You may use the following as a guideline for publication details. It is your responsibility to meet publisher requirements prior to submitting. Vitesse / RegA / OPA The laser system (Coherent, Santa Clara, CA) was a Vitesse Duo pumped RegA 9000 producing 800 nm light at a rate of ____ kHz for an average power of ____ mW. The RegA pumped the OPA9400 to produce ____ nm (____ mW power).
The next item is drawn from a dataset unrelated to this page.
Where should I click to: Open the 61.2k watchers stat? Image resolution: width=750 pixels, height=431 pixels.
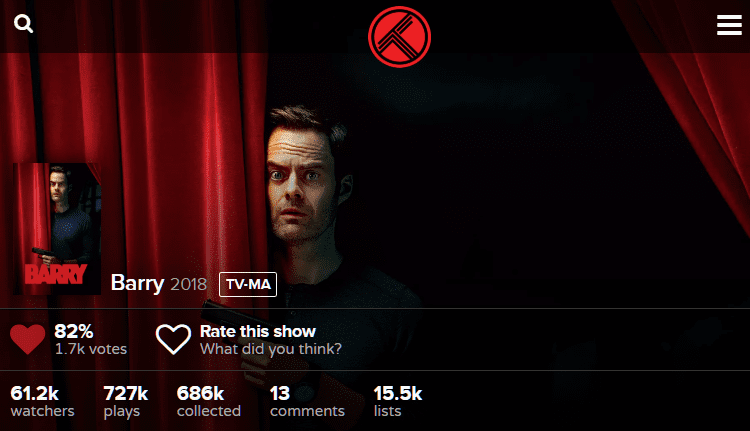tap(43, 402)
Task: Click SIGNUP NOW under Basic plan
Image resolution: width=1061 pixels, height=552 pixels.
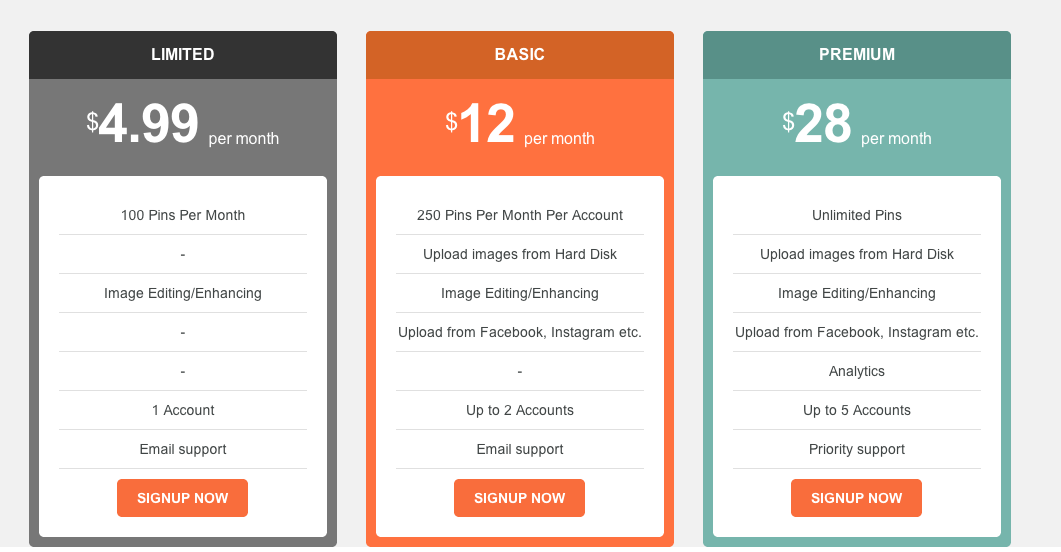Action: (519, 498)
Verdi / Mira / Pulse Picker / Harmonic Generator

This system is used as a light source for the TCSPC and LSCM. It is used for two-photon excitation imaging and fluorescence lifetime measurements (FLIM and TCSPC).

Specifications

Wavelength 700 to 1000 nm
2nd harmonic: 360-500 nm
3rd harmonic: 240-330 nm
Repetition rate BLAH300
76 MHz tunable to 4.75 MHz
Measurements Fluorescence Lifetime Imaging Microscopy (FLIM),
Laser Scanning Confocal Microscope (LSCM),
Time-Correlated Single Photon Counting (TCSPC),
Two-photon Excitation Microscopy (TPEM)

Settings

Repetition rate and pulse width are tunable for time correlated measurements, and control damage to the sample. Accessories for experiments include: LSM 410 confocal microscope, SPC830 time counting board, FLIM

More Information

General statements for publications

You may use the following as a guideline for publication details. It is your responsibility to meet publisher requirements prior to submitting. Verdi / Mira / Pulse Picker / Harmonic Generator The laser system (Coherent, Santa Clara, CA) was a Verdi V-10 pumped Mira 900-D tunable Ti:Sapphire laser set in the pico/femtosecond mode at ___ nm. The repetition rate of the laser beam was set to ___ Hz using a pulse picker, PP9200. The wavelength was modified to ___ nm using a harmonic genrator, HG9300. The average output power was ____ mW.